THE RECORDS Block Start

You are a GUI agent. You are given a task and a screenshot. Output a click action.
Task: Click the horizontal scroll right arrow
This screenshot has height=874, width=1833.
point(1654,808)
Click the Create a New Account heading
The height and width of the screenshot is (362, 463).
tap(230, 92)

THE RECORDS Block End

◆ WORK INSTRUCTIONS ◆
Please print out every entry again, exactly as it reads.

◆ OUTPUT OF THE TASK ◆
You are a GUI agent. You are given a task and a screenshot. Output a click action.
Task: Click the horizontal scroll right arrow
This screenshot has height=874, width=1833.
point(1654,808)
Click the Create a New Account heading
The height and width of the screenshot is (362, 463).
tap(230, 92)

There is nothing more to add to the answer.